• _Texte donné_:
------------------------------------------------------------------------
Appuyé de Sénèque et du tribun Burrhus,
Qui, tous deux de l’exil rappelés par moi-même,
Partagent à mes yeux l’autorité suprême.

Or Tacite dit : Audiretur hinc Germanici filia, inde debilis rursus Burrhus et exsul Seneca, trunca scilicet manu et professoria lingua, generis humani regimen expostulantes. Racine a évidemment reculé devant l’énergique insulte de maître d’école adressée à Sénèque et celle de manchot et de mutilé adressée à Burrhus, et son Agrippine n’accuse pas ces pédagogues de vouloir régenter le monde. En général, tous les défauts du style de Racine proviennent de cette pudeur de goût qu’on a trop exaltée en lui, et qui parfois le laisse en deçà du bien, en deçà du mieux.

Britannicus, Phèdre, Athalie, tragédie romaine, grecque et biblique, ce sont là les trois grands titres dramatiques de Racine et sous lesquels viennent se ranger ses autres chefs-d’œuvre. Nous nous sommes déjà expliqué sur notre admiration pour Phèdre ; pourtant, on ne peut se le dissimuler aujourd’hui, cette pièce est encore moins dans les mœurs grecques que Britannicus dans les mœurs romaines. Hippolyte amoureux ressemble encore moins à l’Hippolyte chasseur, favori de Diane, que Néron amoureux au Néron de Tacite ; Phèdre reine mère et régente pour son fils, à la mort supposée de son époux, compense amplement Junie protégée par le peuple et mise aux Vestales. Euripide lui-même laisse beaucoup sans doute à désirer pour la vérité ; il a déjà perdu le sens supérieur des traditions mythologiques que possédaient si profondément Eschyle et Sophocle ; mais du moins chez lui on embrasse tout un ordre de choses ; le paysage, la religion, les rites, les souvenirs de famille, constituent un fond de réalité qui fixe et repose l’esprit. Chez Racine tout ce qui n’est pas Phèdre et sa passion échappe et fuit : la triste Aricie, les Pallantides, les aventures diverses de Thésée, laissent à peine trace dans notre mémoire. A y regarder de près, ce sont, entre les traditions contradictoires, des efforts de conciliation ingénieux, mais peu faits pour éclairer : Racine admet d’une part la version de Plutarque, qui suppose que Thésée, au lieu de descendre aux enfers, avait été simplement retenu prisonnier par un roi d’Épire dont il avait voulu ravir la femme pour son ami Pirithoüs, et d’autre part il fait dire à Phèdre, sur la foi de la rumeur fabuleuse :

Je l’aime, non point tel que l’ont vu les Enfers…

Dans Euripide, Vénus apparaît en personne et se venge ; dans Racine, Vénus tout entière à sa proie attachée n’est qu’une admirable métaphore. Racine a quelquefois laissé à Euripide des détails de couleur qui eussent été aussi des traits de passion :

Dieux ! que ne suis-je assise à l’ombre des forêts !
------------------------------------------------------------------------
• _Lignes fournies_:
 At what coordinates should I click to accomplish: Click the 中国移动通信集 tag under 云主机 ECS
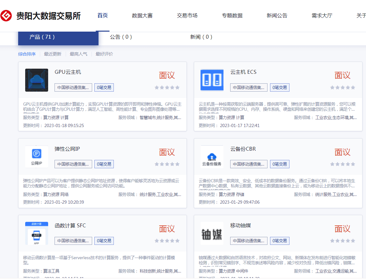(249, 87)
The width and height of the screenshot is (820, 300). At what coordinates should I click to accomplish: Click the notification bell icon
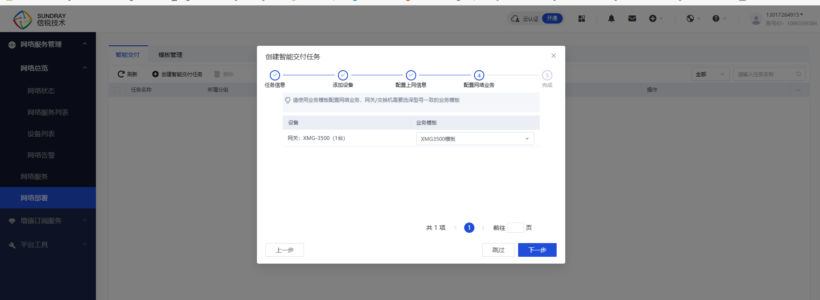[611, 18]
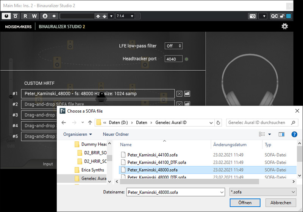This screenshot has height=212, width=303.
Task: Open the Organisieren menu
Action: click(x=78, y=134)
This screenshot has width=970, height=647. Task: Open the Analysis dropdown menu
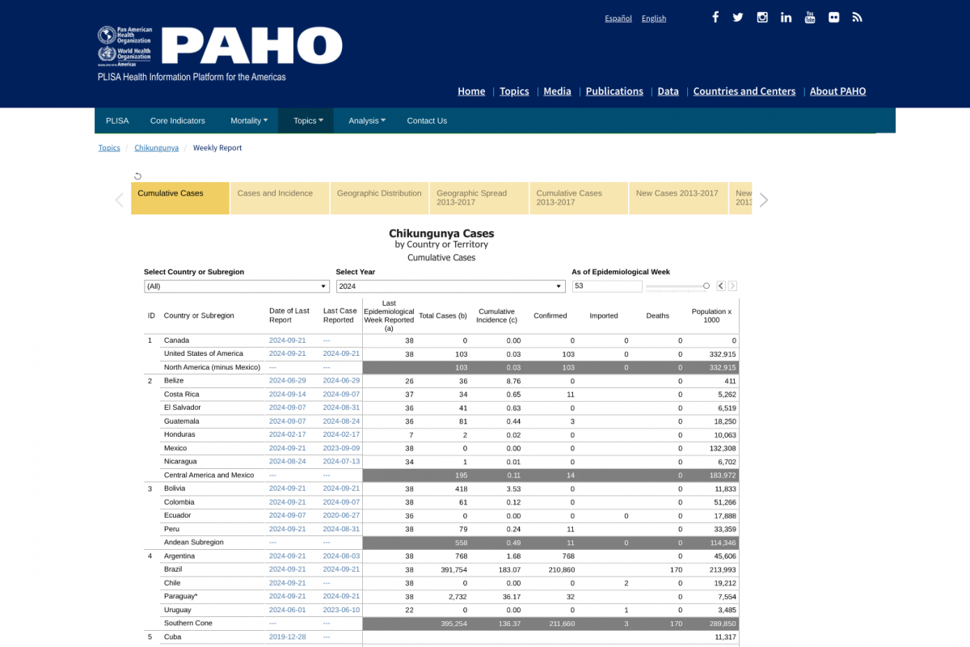tap(367, 121)
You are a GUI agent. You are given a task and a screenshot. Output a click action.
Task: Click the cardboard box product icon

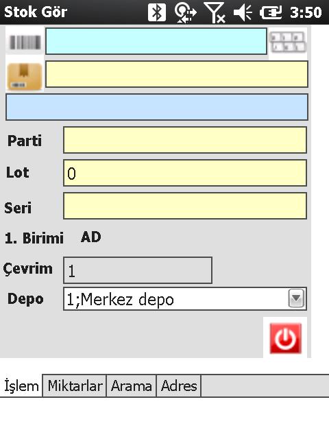(x=25, y=76)
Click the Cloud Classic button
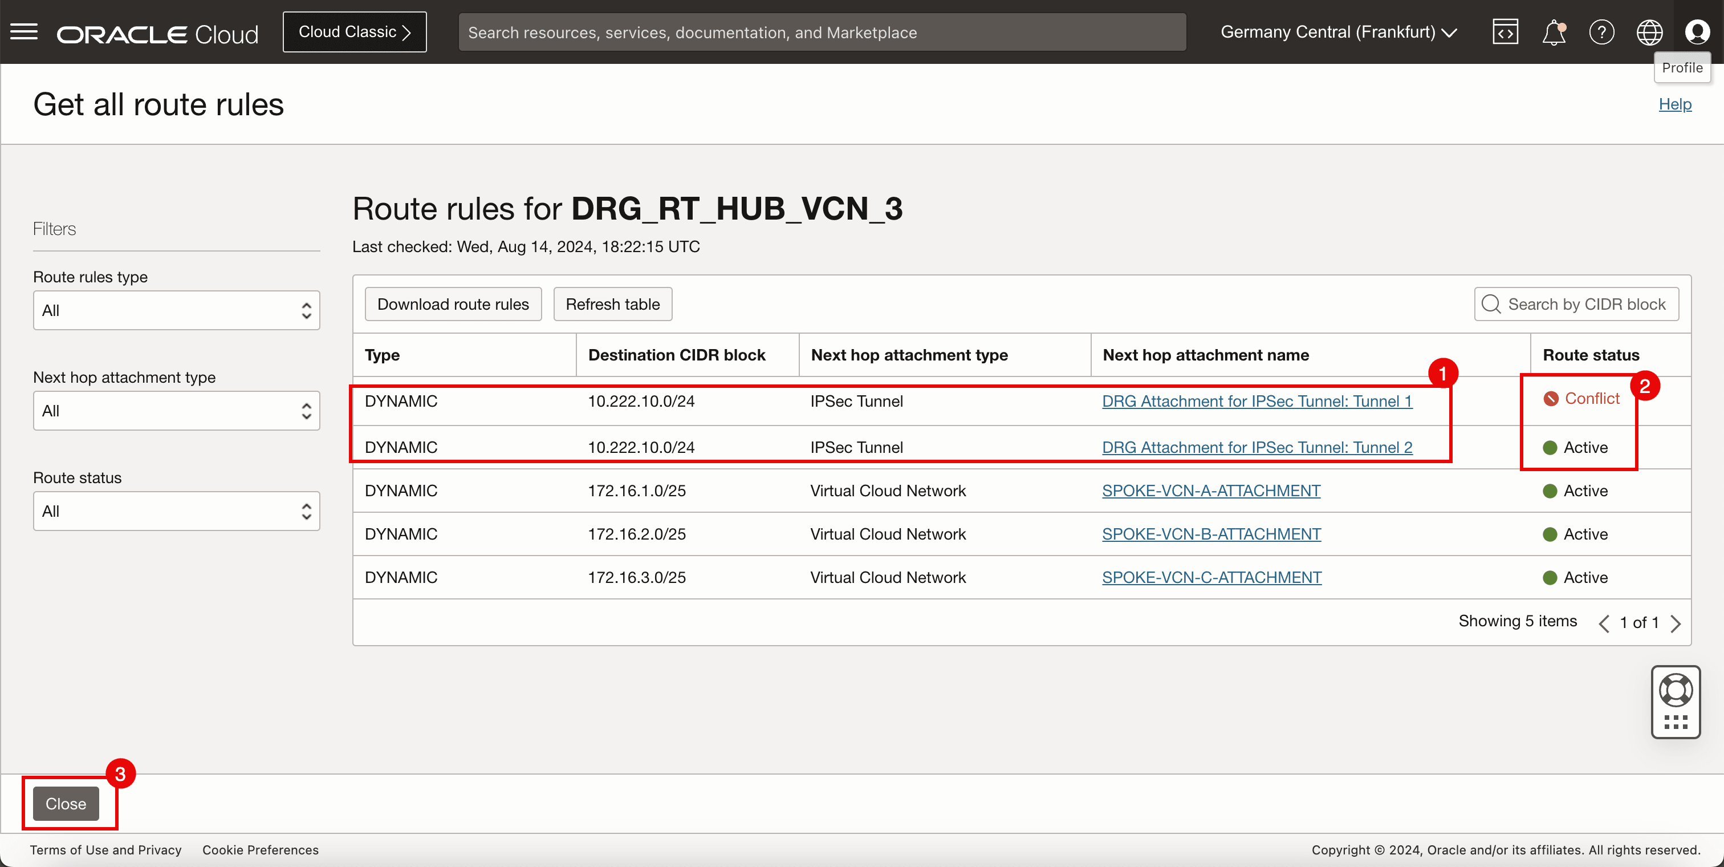The width and height of the screenshot is (1724, 867). 354,31
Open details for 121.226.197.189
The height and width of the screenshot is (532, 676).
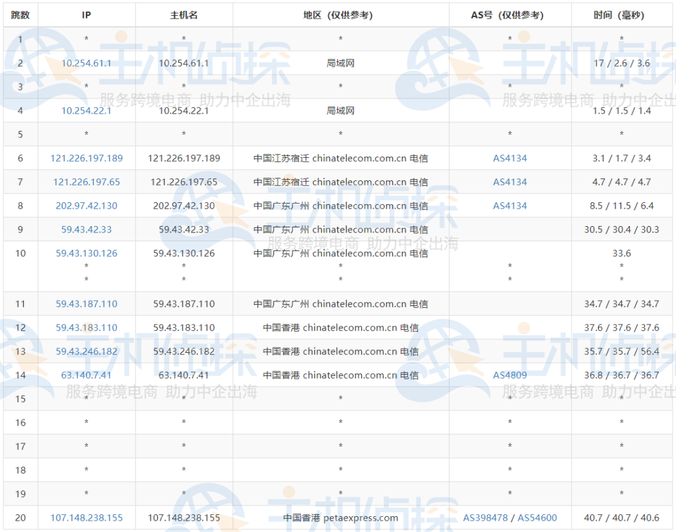[86, 158]
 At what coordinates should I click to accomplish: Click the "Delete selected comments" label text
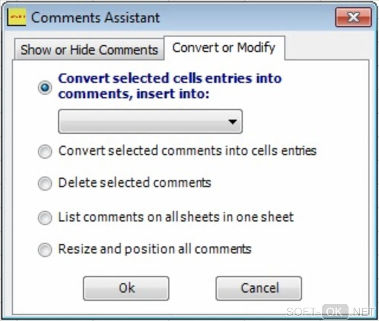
------------------------------------------------------------------------
• _Série d'exercices_:
1. Reproduisez sans modification le passage de l'étude sur Racine qui commence à « Je l’aime, non » et se termine à « l’ombre des forêts ! ».
2. D'après l'étude sur Racine, pourquoi Euripide, malgré ses insuffisances quant à la vérité, parvient-il à fixer et à reposer l'esprit ? Répondez en une à trois phrases.
3. Prolongez l'étude sur Racine à partir de sa dernière phrase.

• _Réponses_:
1.
Je l’aime, non point tel que l’ont vu les Enfers…

Dans Euripide, Vénus apparaît en personne et se venge ; dans Racine, Vénus tout entière à sa proie attachée n’est qu’une admirable métaphore. Racine a quelquefois laissé à Euripide des détails de couleur qui eussent été aussi des traits de passion :

Dieux ! que ne suis-je assise à l’ombre des forêts !

2. Chez Euripide, on embrasse tout un ordre de choses. Le paysage, la religion, les rites et les souvenirs de famille y forment un fond de réalité qui fixe et repose l'esprit.

3.
Quand pourrai-je, au travers d’une noble poussière,
Suivre de l’œil un char fuyant dans la carrière ?

dit la Phèdre de Racine. Dans Euripide, ce mouvement est beaucoup plus prolongé : Phèdre voudrait d’abord se désaltérer à l’eau pure des fontaines et s’étendre à l’ombre des peupliers ; puis elle s’écrie qu’on la conduise sur la montagne, dans les forêts de pins, où les chiens chassent le cerf, et qu’elle veut lancer le dard thessalien ; enfin elle désire l’arène sacrée de Limna, où s’exercent les coursiers rapides : et la nourrice qui, à chaque souhait, l’a interrompue, lui dit enfin : « Quelle est donc cette nouvelle fantaisie ? Vous étiez tout-à-l’heure sur la montagne, à la poursuite des cerfs, et maintenant vous voilà éprise du gymnase et des exercices des chevaux ! Il faut envoyer consulter l’oracle… » Au troisième acte, au moment où Thésée, qu’on croyait mort, arrive, et quand Phèdre, œnone et Hippolyte sont en présence, Phèdre ne trouve rien de mieux que de s’enfuir en s’écriant :

Je ne dois désormais songer qu’à me cacher ;

c’est imiter l’art ingénieux de Timanthe, qui, à l’instant solennel, voila la tête d’Agamemnon.

Tout ceci nous conduirait, si nous l’osions, à conclure avec Corneille que Racine avait un bien plus grand talent pour la poésie en général que pour le théâtre en particulier, et à soupçonner que, s’il fut dramatique en son temps, c’est que son temps n’était qu’à cette mesure de dramatique ; mais que probablement, s’il avait vécu de nos jours, son génie se serait de préférence ouvert une autre voie. La vie de retraite, de ménage et d’étude, qu’il mena pendant les douze années de sa maturité la plus entière, semblerait confirmer notre conjecture. Corneille aussi essaya pendant quelques années de renoncer au théâtre ; mais, quoique déjà sur le déclin, il n’y put tenir, et rentra bientôt dans l’arène. Rien de cette impatience ni de cette difficulté à se contenir ne paraît avoir troublé le long silence de Racine. Il écrivait l’histoire de Port-Royal, celle des campagnes du roi, prononçait deux ou trois discours d’académie, et s’exerçait à traduire quelques hymnes d’église. Madame de Maintenon le tira de son inaction vers 1688, en lui demandant une pièce pour Saint-Cyr : de là le réveil en sursaut de Racine, à l’âge de quarante-huit ans ; une nouvelle et immense carrière parcourue en deux pas : Esther pour son coup d’essai, Athalie pour son coup de maître. Ces deux ouvrages si soudains, si imprévus, si différents des autres, ne démentent-ils pas notre opinion sur Racine ? n’échappent-ils pas aux critiques générales que nous avons hasardées sur son œuvre ?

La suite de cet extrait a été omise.